● PROVIDED ENTRIES:
⟨

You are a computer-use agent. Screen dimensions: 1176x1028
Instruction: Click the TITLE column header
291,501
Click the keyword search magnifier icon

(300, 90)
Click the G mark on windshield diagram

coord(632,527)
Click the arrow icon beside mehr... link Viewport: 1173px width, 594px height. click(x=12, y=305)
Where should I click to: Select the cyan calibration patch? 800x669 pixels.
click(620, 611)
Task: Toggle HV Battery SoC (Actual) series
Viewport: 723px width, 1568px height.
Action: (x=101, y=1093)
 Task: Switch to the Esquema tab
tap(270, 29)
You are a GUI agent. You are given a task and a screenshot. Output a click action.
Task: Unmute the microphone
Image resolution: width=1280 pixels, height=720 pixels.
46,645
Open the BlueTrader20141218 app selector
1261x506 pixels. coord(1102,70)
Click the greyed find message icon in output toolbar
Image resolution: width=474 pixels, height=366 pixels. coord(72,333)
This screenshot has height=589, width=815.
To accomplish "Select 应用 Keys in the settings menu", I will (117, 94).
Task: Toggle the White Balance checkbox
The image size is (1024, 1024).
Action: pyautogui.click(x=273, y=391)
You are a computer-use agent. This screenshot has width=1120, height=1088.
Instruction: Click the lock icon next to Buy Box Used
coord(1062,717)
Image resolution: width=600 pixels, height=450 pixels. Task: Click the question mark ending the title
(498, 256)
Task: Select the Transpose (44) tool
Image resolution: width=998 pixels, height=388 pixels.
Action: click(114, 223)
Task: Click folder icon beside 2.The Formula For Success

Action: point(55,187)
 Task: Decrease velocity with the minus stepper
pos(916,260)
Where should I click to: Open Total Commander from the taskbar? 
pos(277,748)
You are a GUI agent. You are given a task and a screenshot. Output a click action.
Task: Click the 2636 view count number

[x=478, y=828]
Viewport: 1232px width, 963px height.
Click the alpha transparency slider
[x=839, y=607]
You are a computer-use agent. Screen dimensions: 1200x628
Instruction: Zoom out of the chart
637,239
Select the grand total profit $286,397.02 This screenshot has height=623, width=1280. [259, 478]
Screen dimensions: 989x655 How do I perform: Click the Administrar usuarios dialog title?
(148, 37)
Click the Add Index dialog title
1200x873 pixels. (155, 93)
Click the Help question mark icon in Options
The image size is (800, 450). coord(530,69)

⟩

● SHORT PROBLEM:
Write out all of these lines again, replacing "dialog title" with "window title" and changing nothing else.

● EXERCISE RESPONSE:
You are a computer-use agent. Screen dimensions: 1176x1028
Instruction: Click the TITLE column header
291,501
Click the keyword search magnifier icon

(300, 90)
Click the G mark on windshield diagram

coord(632,527)
Click the arrow icon beside mehr... link Viewport: 1173px width, 594px height. click(x=12, y=305)
Where should I click to: Select the cyan calibration patch? 800x669 pixels.
click(620, 611)
Task: Toggle HV Battery SoC (Actual) series
Viewport: 723px width, 1568px height.
Action: (x=101, y=1093)
 Task: Switch to the Esquema tab
tap(270, 29)
You are a GUI agent. You are given a task and a screenshot. Output a click action.
Task: Unmute the microphone
Image resolution: width=1280 pixels, height=720 pixels.
46,645
Open the BlueTrader20141218 app selector
1261x506 pixels. coord(1102,70)
Click the greyed find message icon in output toolbar
Image resolution: width=474 pixels, height=366 pixels. coord(72,333)
This screenshot has height=589, width=815.
To accomplish "Select 应用 Keys in the settings menu", I will (117, 94).
Task: Toggle the White Balance checkbox
The image size is (1024, 1024).
Action: pyautogui.click(x=273, y=391)
You are a computer-use agent. This screenshot has width=1120, height=1088.
Instruction: Click the lock icon next to Buy Box Used
coord(1062,717)
Image resolution: width=600 pixels, height=450 pixels. Task: Click the question mark ending the title
(498, 256)
Task: Select the Transpose (44) tool
Image resolution: width=998 pixels, height=388 pixels.
Action: click(114, 223)
Task: Click folder icon beside 2.The Formula For Success

Action: point(55,187)
 Task: Decrease velocity with the minus stepper
pos(916,260)
Where should I click to: Open Total Commander from the taskbar? 
pos(277,748)
You are a GUI agent. You are given a task and a screenshot. Output a click action.
Task: Click the 2636 view count number

[x=478, y=828]
Viewport: 1232px width, 963px height.
Click the alpha transparency slider
[x=839, y=607]
You are a computer-use agent. Screen dimensions: 1200x628
Instruction: Zoom out of the chart
637,239
Select the grand total profit $286,397.02 This screenshot has height=623, width=1280. [259, 478]
Screen dimensions: 989x655 How do I perform: Click the Administrar usuarios window title?
(148, 37)
Click the Add Index window title
1200x873 pixels. (155, 93)
Click the Help question mark icon in Options
The image size is (800, 450). coord(530,69)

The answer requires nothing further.